▶ **Text des Dokuments**
__________________________________________________

Damit ist das Thema also privater Natur. Die Frage die sich jetzt stellt ist, ob die Veröffentlichung des Telefongesprächs - unabhängig von der Frage, ob als Transcript oder als Audiodatei - im öffentlichen Interesse liegt, die Pressefreiheit also das Recht auf Privatleben überwiegt. Das wiederum wird man bejahen müssen.
Zu Ihrer Frage:
Das Recht auf Privatsphäre ist Teil des allgemeinen Persönlichkeitsrecht. Das allgemeine Persönlichkeitsrecht findet sich so im Grundgesetz nicht, sondern wurde von der Rechtsprechung - nämlich dem BGH - in den 50er Jahren (1954) entwickelt. Verfassungsrechtliche Weihe durch das BVerfG erhielt es etwas später durch die Soraya-Entscheidung. Art 2 GG garantiert die allgemeine Handlungsfreiheit. Die Handlungsfreiheit ist aber Garant für die Entfaltung der Persönlichkeit. Sie schützt also das aktive Element der Persönlichkeit. Ein Schutz des passiven Elements (Behandlung durch andere) ist nicht beinhaltet. Das passive Element leitet sich wiederum aus der Menschenwürde (Art. 1 Abs. 1 GG) ab. Daher werden beide Artikel zitiert. Das allgemeine Persönlichkeitsrecht ist zivilrechtlich wiederum als "sonstiges Recht" im Sinne des § 823 BGB anerkannt. Daher der Schadensersatzanspruch aus § 823 Abs. 1 BGB iVm Art. 1, 2 GG.

__________________________________________________

▶ **Bereitgestellte Angaben**
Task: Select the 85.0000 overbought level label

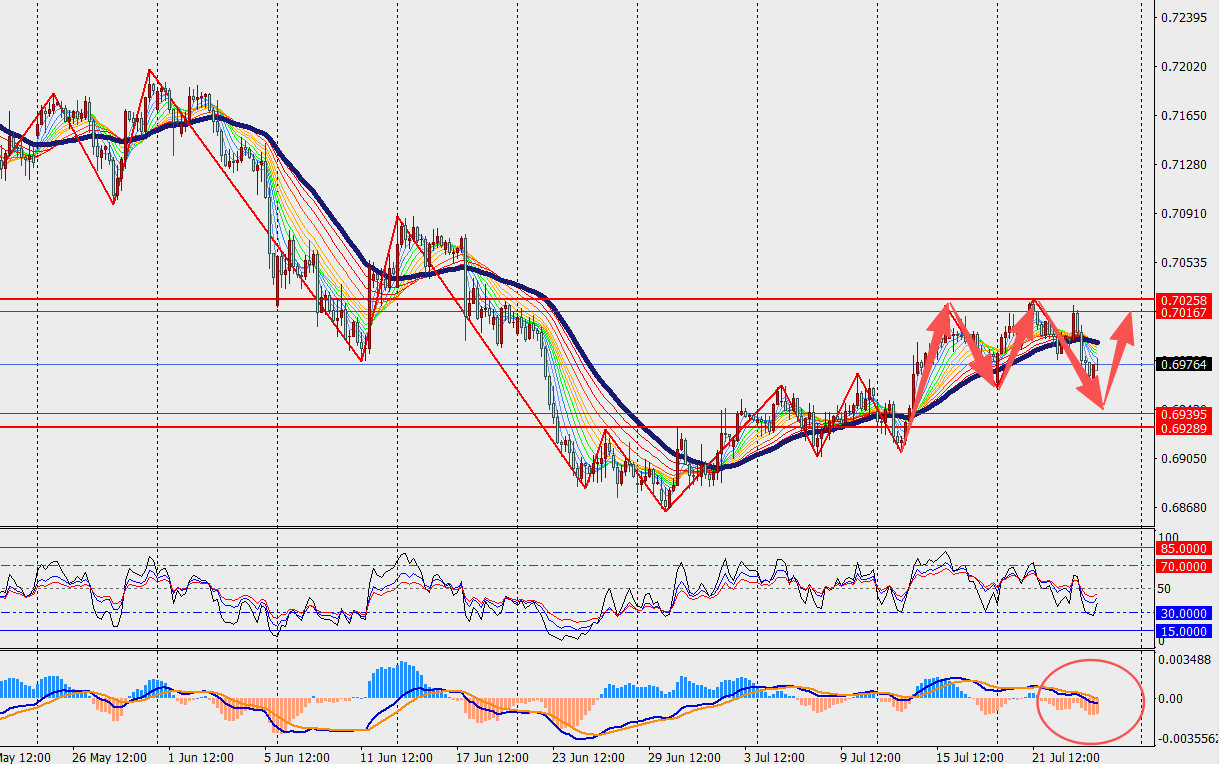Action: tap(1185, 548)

__________________________________________________

▶ **Aufgaben zur Übung**
a) Beantworten Sie anhand des Textes zum Persönlichkeitsrecht die folgenden Fragen:
(i) Welche Frage muss nach dem Text bejaht werden?
(ii) Welches Gericht hat das allgemeine Persönlichkeitsrecht entwickelt, und in welchem Jahr?
(iii) Woraus leitet sich das passive Element der Persönlichkeit ab?
b) Schreiben Sie den Text zum Persönlichkeitsrecht im Anschluss an seinen letzten Satz weiter.

▶ **Lösungen zur Übung**
a)
(i) Die Frage, ob die Veröffentlichung des Telefongesprächs im öffentlichen Interesse liegt und die Pressefreiheit also das Recht auf Privatleben überwiegt.
(ii) Der BGH, im Jahr 1954.
(iii) Aus der Menschenwürde (Art. 1 Abs. 1 GG).

b)
Bei § 1004 BGB war leider etwas ungenau. § 1004 BGB wird nicht direkt, sondern analog angewendet. Einen allgemeinen Unterlassungsanspruch sieht das BGB nicht vor. Die Rechtsprechung hat aber schon recht früh erkannt, dass es eines solchen Schutzes bedarf und § 1004 BGB nicht nur auf das Eigentum (übrigens in § 823 BGB ausdrücklich genannt), sondern analog auch auf die anderen in § 823 BGB genannten Rechte angewandt.
F. @ R.A.: Sie haben Recht, Teilveröffentlichung dürfte auch juristisch nicht funktionieren. Man würde so den Bock zum Gärtner machen. Was mich wundert ist, dass diese Sache erst nach Weihnachten kam. Hier scheint ein doch erhebliches Eigeninteresse der BILD zu bestehen. Was die Sache allerdings weder verbessert noch verschlimmert. Auch die Presse ist Marktteilnehmer.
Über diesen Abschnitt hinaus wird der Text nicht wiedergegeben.